• **Task**
Nothing but a number should be given: how many lines of the records include "resolution"?

Collected data entries:
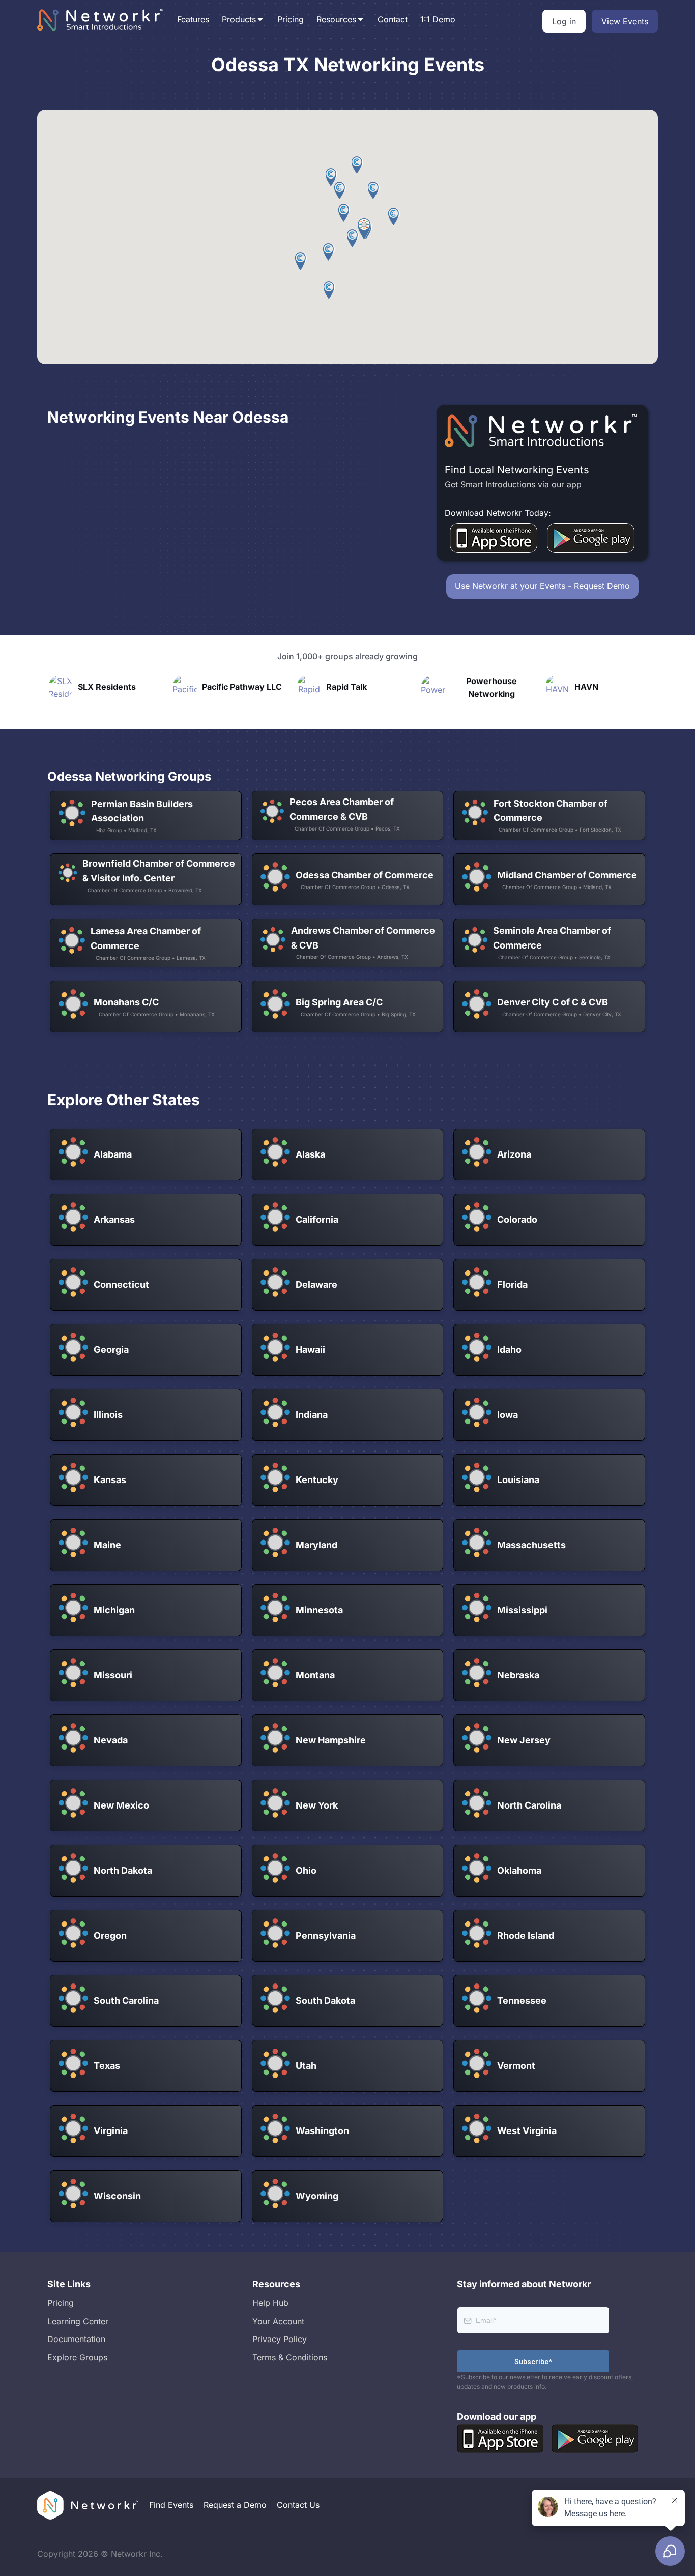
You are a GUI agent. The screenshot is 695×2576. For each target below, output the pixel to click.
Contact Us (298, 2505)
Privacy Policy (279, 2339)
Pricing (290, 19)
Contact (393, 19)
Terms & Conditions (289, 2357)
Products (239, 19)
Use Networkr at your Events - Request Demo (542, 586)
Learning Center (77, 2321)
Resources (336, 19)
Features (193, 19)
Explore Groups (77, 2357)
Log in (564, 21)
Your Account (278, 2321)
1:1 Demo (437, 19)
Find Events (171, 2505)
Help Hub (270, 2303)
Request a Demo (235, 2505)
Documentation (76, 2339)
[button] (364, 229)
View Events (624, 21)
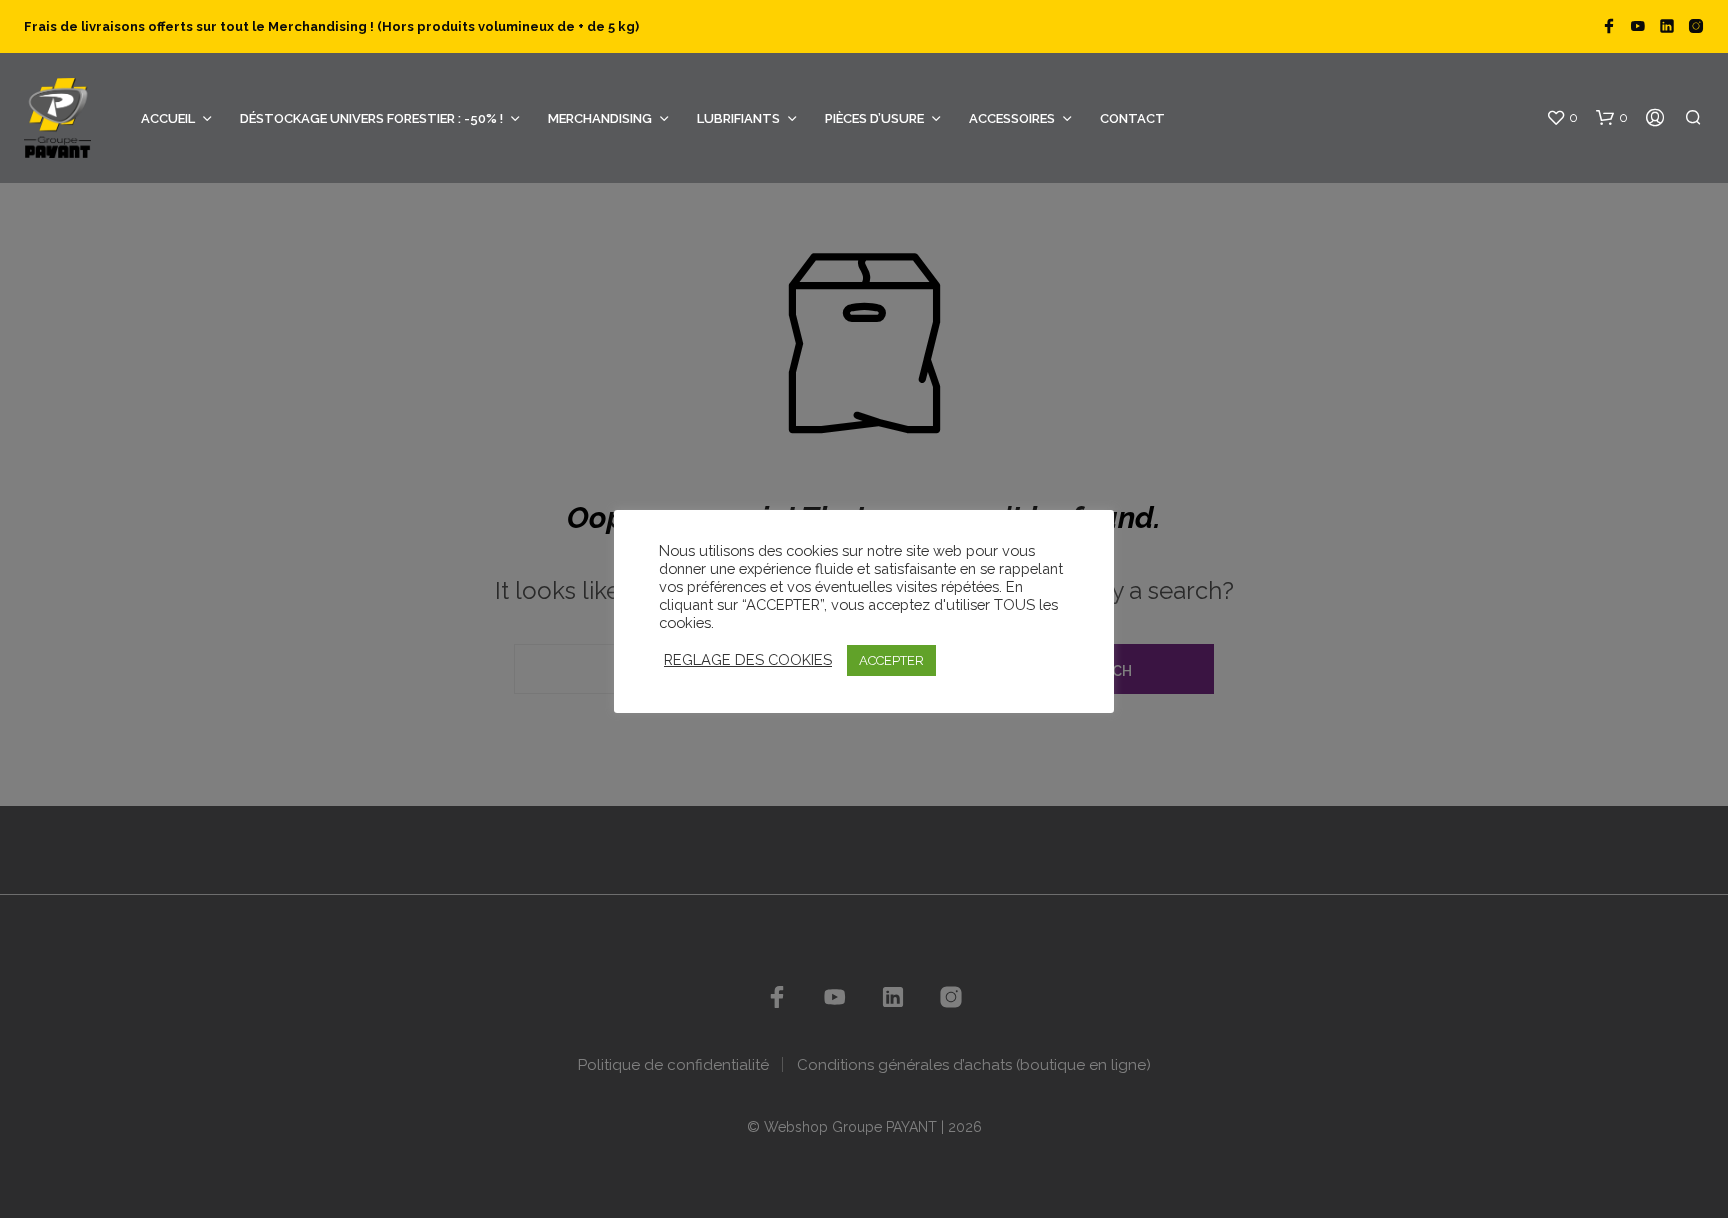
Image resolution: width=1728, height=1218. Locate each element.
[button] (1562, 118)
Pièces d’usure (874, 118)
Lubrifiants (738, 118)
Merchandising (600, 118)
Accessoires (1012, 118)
...
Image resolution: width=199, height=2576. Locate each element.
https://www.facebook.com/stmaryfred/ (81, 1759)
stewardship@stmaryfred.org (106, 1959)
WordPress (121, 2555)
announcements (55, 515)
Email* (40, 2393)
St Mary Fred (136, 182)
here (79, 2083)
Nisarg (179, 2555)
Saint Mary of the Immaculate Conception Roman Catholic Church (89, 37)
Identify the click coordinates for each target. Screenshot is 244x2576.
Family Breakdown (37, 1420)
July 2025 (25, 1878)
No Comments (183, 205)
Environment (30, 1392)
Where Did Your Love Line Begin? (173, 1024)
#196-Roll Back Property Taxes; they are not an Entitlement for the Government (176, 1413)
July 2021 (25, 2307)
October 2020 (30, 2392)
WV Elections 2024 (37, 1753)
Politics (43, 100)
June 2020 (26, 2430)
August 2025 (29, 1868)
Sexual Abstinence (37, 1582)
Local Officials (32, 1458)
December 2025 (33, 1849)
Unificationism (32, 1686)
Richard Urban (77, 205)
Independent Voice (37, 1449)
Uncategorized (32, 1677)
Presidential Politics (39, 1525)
...
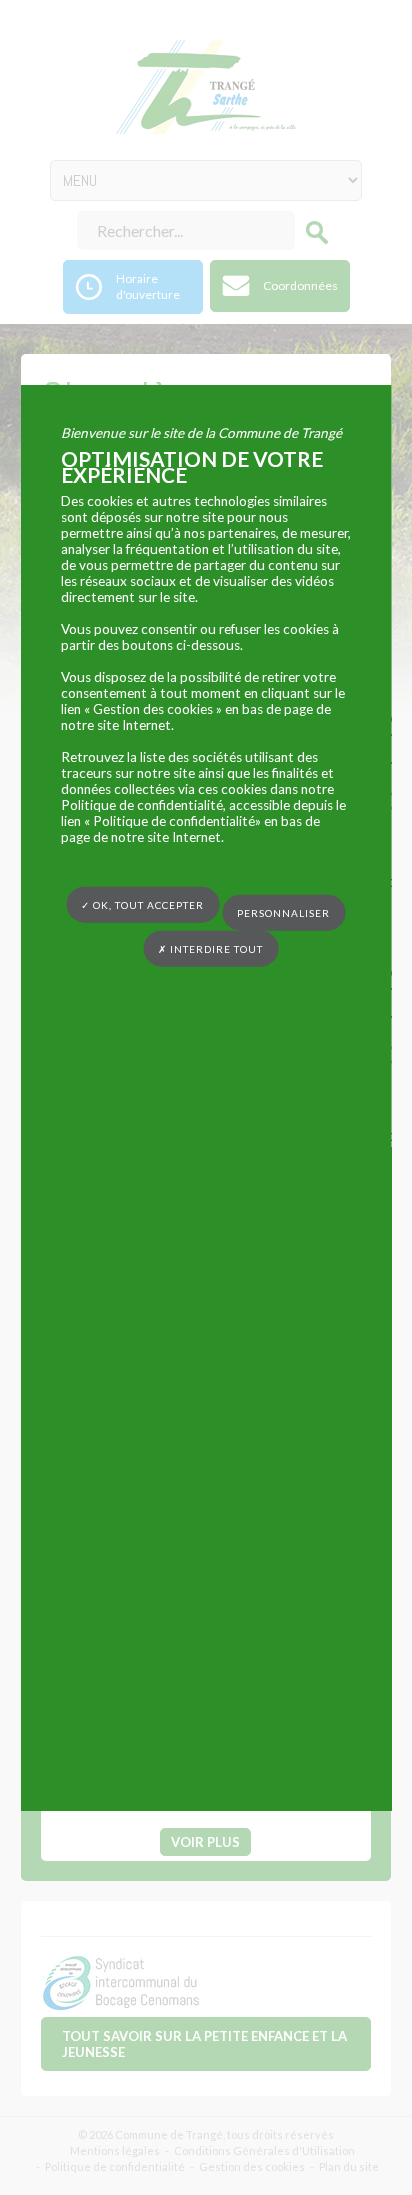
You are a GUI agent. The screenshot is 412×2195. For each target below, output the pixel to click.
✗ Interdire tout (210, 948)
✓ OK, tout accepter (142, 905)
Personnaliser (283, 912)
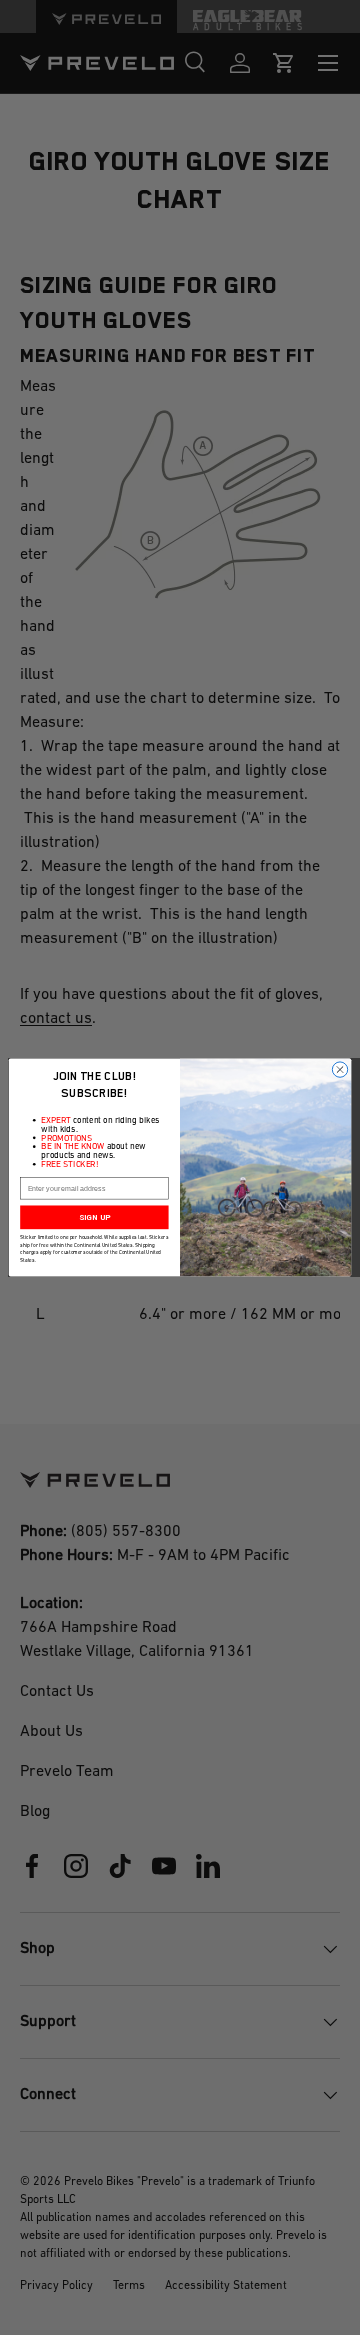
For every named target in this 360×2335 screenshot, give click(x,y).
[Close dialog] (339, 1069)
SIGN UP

• **Result for this exercise**
2